Для Курехина начинался новый, заключительный этап его жизни. С падением железного занавеса он получил возможность выйти на мировую сцену, но Европа приняла Капитана прохладно. После череды неудач Курехин пережил кризис, он пытался снова сконцентрироваться на музыке, но и происходившее в стране, и происходившее в его жизни вызывало чувство острого разочарования. В интервью того времени Курехин часто говорил, что он вне политики, но на рубеже 1995–1996 годов произошел резкий перелом. Апогеем настроений тех лет стала знаменитая 418-я Поп-механика в Хельсинки, посвященная Алистеру Кроули и Александру Дугину. Попытка вновь всколыхнуть это болото совпала с увлечением Курехина мистикой и идеями НБП.
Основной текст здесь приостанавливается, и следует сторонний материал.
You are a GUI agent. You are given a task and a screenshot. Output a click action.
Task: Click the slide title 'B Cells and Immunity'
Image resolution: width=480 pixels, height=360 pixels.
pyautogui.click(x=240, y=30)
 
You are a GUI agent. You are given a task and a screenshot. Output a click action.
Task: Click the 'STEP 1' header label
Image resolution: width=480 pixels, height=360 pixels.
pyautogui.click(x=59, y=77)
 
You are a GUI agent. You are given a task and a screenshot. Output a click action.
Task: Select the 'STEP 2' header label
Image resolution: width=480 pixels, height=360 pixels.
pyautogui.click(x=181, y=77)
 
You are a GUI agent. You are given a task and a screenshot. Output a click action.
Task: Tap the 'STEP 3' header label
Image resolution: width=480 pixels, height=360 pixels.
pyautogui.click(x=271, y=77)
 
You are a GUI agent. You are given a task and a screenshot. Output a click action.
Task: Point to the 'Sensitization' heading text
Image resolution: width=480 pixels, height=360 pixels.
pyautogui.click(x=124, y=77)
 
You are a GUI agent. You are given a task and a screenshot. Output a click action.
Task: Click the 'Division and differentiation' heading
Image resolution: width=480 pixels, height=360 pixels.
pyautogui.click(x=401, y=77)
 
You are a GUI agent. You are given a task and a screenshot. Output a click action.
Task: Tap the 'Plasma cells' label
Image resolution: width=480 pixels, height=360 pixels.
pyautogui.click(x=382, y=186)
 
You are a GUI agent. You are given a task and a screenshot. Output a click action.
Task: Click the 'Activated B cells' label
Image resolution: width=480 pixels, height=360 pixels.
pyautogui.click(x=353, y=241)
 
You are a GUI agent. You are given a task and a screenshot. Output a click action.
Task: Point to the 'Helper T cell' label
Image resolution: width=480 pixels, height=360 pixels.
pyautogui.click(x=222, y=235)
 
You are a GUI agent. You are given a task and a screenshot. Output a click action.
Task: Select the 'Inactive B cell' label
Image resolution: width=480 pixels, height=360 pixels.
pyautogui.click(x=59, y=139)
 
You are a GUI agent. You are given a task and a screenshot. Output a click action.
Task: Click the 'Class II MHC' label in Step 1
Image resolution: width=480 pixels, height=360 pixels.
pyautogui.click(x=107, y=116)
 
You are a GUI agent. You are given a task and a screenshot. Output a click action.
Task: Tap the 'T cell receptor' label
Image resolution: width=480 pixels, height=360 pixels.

Сергей Чубраев: «Прочитав многие из книг, которые его тогда интересовали, я увидел определенную взаимосвязь. Это не было просто стихийным пробегом по оккультным изданиям. Это явно осознанное и продуманное направление. Он рассыпал символические цифры и знаки по своим многочисленным интервью в середине девяностых. В последней передаче с его участием на всю страну прозвучали вполне конкретные вещи, если понимать, о чем там говорилось. Но одно дело интервью, где было до конца не ясно, гонится ли это придуманная прямо на месте пурга или нет. Да и многие близкие к нему люди так и не осознали, что же с ним произошло в конце пути, и до сих пор считают, что весь этот мистицизм, увлечение идеями НБП были всего лишь очередной шуткой или промежуточным этапом в хитросплетенной комбинации Капитана. Ведь тогда это сразу все оправдывает, и милый Курехин остается добрым, забавным и веселым. В моей коллекции есть запись телефонного разговора осенью 1995 года, когда один из его друзей пытался предупредить, что он не то, что не в те сани сел, а уже прямо попал в опасную для жизни историю. Курехин завелся и сказал, что это не шутка и пойдет до конца».
Курехин подчеркивал, что 418-я Поп-Механика последняя. В учении Алистера Кроули цифра 418 имеет особое значение: она символизирует завершение так называемой Великой Работы. Ее смысл для испытуемого заключается в обретении научного знания о природе и силах собственного существа, а заканчивается она переходом в состояние иного качества. Для земной жизни мага это означает смерть.